▶ **What is expected**: Determine how many lines below include the string "will". Reply with the number only.

[Task data — start]

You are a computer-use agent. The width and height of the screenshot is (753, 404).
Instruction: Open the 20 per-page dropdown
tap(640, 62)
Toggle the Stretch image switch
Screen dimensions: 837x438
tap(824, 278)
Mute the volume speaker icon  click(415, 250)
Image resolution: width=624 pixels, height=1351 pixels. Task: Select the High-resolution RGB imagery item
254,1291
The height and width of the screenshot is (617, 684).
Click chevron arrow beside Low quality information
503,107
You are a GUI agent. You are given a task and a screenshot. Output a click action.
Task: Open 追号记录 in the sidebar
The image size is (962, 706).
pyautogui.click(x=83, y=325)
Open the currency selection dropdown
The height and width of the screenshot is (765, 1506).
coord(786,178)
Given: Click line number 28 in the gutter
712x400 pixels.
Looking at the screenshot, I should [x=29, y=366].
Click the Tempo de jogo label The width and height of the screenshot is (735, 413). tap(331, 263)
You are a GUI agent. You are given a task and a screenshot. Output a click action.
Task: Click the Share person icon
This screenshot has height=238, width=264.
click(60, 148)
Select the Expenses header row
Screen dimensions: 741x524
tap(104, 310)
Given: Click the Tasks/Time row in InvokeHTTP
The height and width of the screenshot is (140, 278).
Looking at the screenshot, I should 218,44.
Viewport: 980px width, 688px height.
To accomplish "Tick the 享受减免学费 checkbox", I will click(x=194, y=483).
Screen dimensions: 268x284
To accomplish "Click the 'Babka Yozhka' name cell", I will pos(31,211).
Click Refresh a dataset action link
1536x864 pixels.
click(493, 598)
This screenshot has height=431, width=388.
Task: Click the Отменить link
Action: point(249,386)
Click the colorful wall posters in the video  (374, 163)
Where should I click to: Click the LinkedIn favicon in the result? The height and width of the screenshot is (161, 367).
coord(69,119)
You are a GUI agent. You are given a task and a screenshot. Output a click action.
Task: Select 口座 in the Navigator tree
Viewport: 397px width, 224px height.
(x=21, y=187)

[Task data — finish]

▶ **Task response**: 2